Today Senate Minority Leader Mitch McConnell (R-Kentucky) announced on the floor that Republicans and Democrats are “very very close to an agreement” over the looming “fiscal cliff” that begins at midnight.
Senator McConnell said that they have reached an agreement on all of the tax related issues. However, the sequestration cuts which represent over $100 billion in across the board cuts, divided evenly between defense (Pentagon) related and entitlement cuts, are still being worked out and have not been finalized.
Earlier today in Washington D.C. President Obama spoke optimistically about the chances for getting a fiscal deal worked out in the near future.
“There are still issues left to resolve, but we are hopeful Congress can get it done,” Obama said.

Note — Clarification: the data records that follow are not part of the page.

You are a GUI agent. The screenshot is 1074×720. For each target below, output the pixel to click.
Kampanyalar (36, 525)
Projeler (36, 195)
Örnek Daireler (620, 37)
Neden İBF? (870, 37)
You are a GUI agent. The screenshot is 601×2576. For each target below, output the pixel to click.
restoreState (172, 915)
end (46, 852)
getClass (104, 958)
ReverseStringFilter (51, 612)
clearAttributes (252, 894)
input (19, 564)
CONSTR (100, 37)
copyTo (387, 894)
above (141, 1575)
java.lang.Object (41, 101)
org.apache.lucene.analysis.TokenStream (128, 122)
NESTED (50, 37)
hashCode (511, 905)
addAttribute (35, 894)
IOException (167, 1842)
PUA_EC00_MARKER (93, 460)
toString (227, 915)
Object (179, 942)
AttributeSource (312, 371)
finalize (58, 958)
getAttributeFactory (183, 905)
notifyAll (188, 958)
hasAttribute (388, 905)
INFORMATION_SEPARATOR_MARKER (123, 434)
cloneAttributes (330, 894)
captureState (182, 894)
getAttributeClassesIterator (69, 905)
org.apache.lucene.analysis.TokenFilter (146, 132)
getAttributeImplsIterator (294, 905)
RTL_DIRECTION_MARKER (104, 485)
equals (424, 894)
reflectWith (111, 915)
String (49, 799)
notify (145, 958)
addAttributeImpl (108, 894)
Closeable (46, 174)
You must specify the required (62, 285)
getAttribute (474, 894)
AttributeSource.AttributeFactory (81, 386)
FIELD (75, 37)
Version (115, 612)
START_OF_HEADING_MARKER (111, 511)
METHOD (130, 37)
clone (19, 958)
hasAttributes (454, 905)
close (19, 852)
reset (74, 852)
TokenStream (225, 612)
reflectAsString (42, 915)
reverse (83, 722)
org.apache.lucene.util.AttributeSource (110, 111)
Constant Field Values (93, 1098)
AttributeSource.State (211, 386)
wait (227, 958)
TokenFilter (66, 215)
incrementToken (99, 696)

Both parties in the senate have worked out a fiscal agreement over raising income tax rates for individuals making more than $400,000 a year and households making more than $450,000 a year, a higher level than the $200,000 and $250,000 threshold that President Obama campaigned with during the presidential campaign.
President Barack Obama is expected to raise $600 billion in revenue over the next 10 years with these new tax hikes.

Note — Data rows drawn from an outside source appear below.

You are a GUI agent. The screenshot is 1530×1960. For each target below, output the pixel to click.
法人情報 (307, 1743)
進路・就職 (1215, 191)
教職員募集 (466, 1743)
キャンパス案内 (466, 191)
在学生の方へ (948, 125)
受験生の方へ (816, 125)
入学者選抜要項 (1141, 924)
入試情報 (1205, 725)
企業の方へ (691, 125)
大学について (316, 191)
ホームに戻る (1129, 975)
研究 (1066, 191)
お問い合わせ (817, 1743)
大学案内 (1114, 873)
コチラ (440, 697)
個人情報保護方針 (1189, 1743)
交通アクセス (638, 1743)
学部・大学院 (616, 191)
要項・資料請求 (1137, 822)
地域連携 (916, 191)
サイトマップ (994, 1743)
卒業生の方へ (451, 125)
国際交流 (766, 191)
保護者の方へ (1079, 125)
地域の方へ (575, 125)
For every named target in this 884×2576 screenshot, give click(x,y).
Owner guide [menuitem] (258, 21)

For individuals and households facing higher tax rates at the $400,000 and $450,000 levels, it amounts to returning to a Clinton-era tax rate of 39.6 percent versus the 35 percent level that all Americans currently pay as a result of Bush-era tax rates.
It also means that the dividends will be taxed at a higher level of 20 percent, up from 15 percent, the current level for upper income Americans reaching the $400,000 and $450,000 threshold. The estate tax will be at the 40 percent level for Americans, only above the $ 5 million level.

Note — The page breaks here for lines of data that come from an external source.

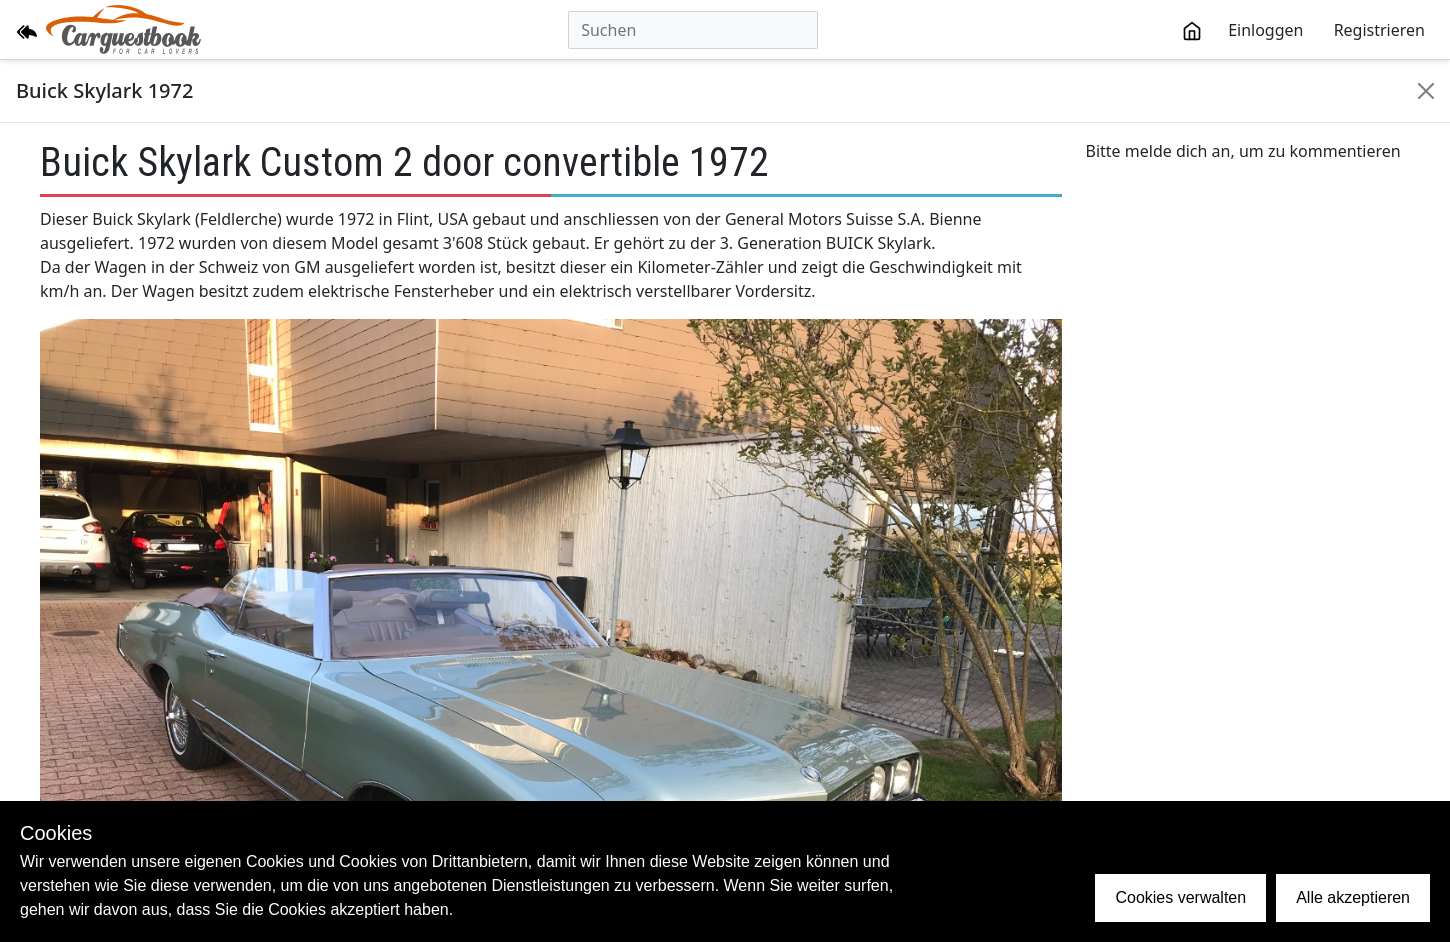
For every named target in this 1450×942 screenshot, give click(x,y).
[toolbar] (1303, 30)
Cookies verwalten (1180, 897)
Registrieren (1379, 30)
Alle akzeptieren (1353, 897)
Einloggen (1265, 30)
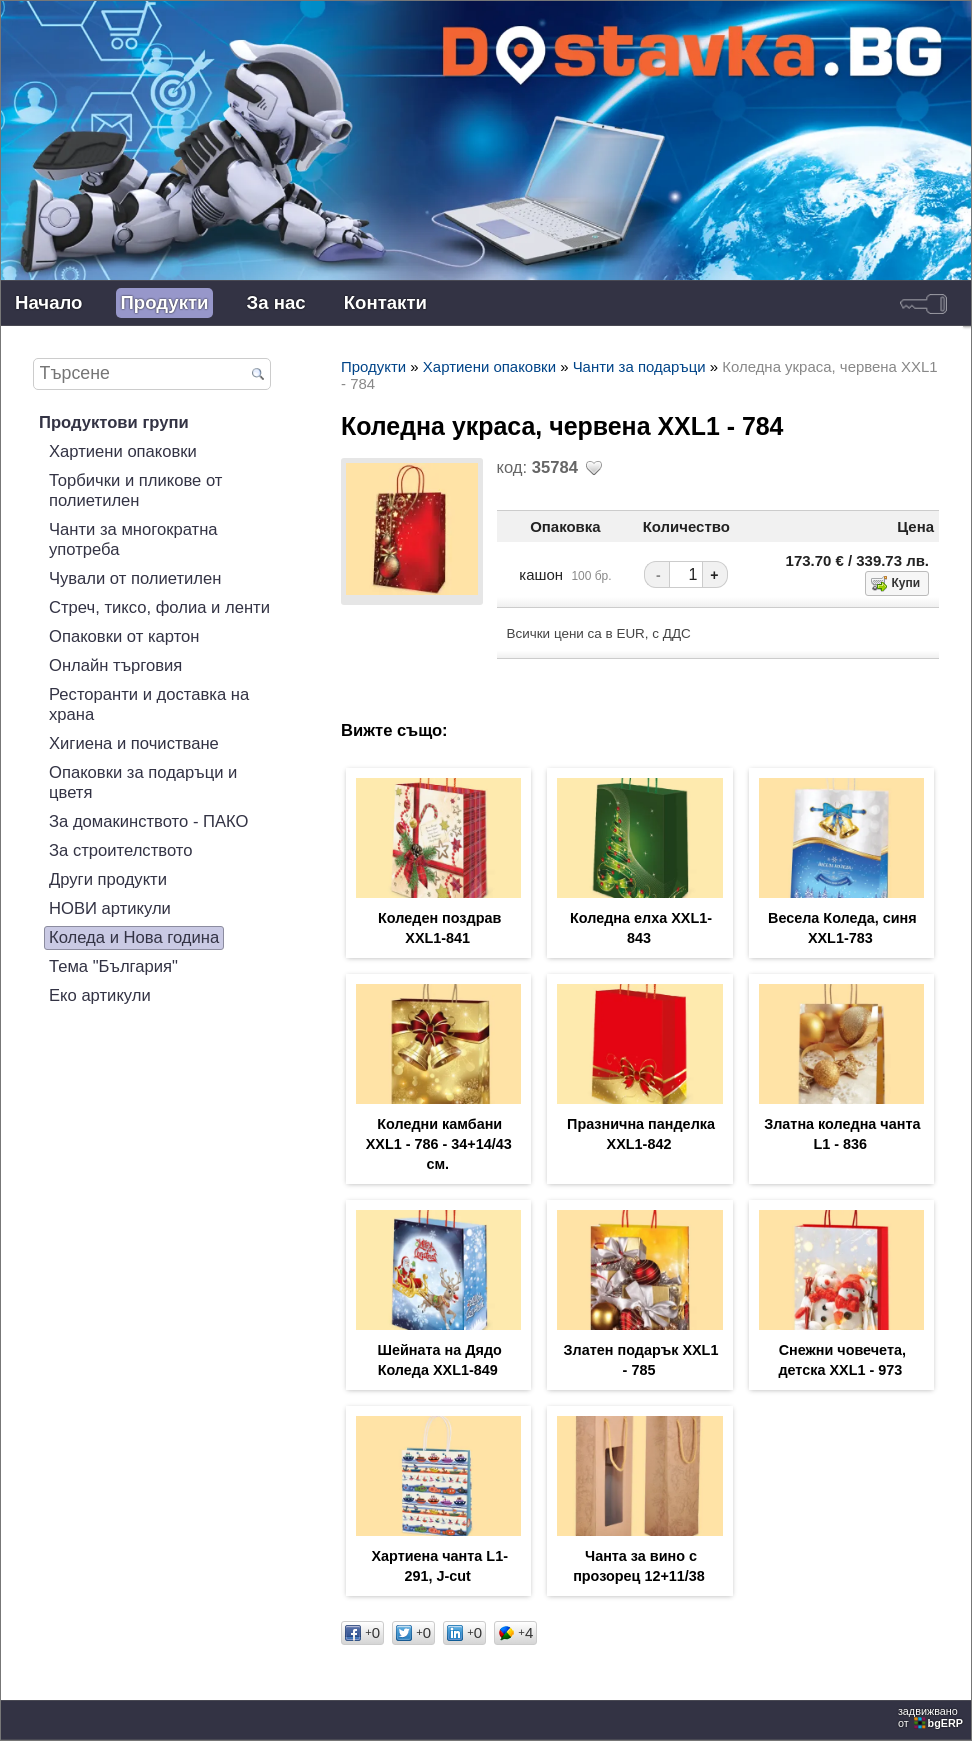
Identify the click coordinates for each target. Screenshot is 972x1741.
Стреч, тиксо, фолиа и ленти (159, 607)
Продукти (164, 302)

Unemployment insurance is extended through 2013. The 2 percent payroll tax cut won’t be extended which means that 125 million households would see their paychecks shrink in 2013. The payroll tax rate will jump higher from 4.2% to 6.2% on the first $113,700 in earnings. A $50,000 wage earner will see their paycheck drop by $1,000 a year after the payroll tax cut expires.
* Update: Leaders from the House of Representatives just announced that they won’t be voting on a budget deal tonight that came out of the Senate today.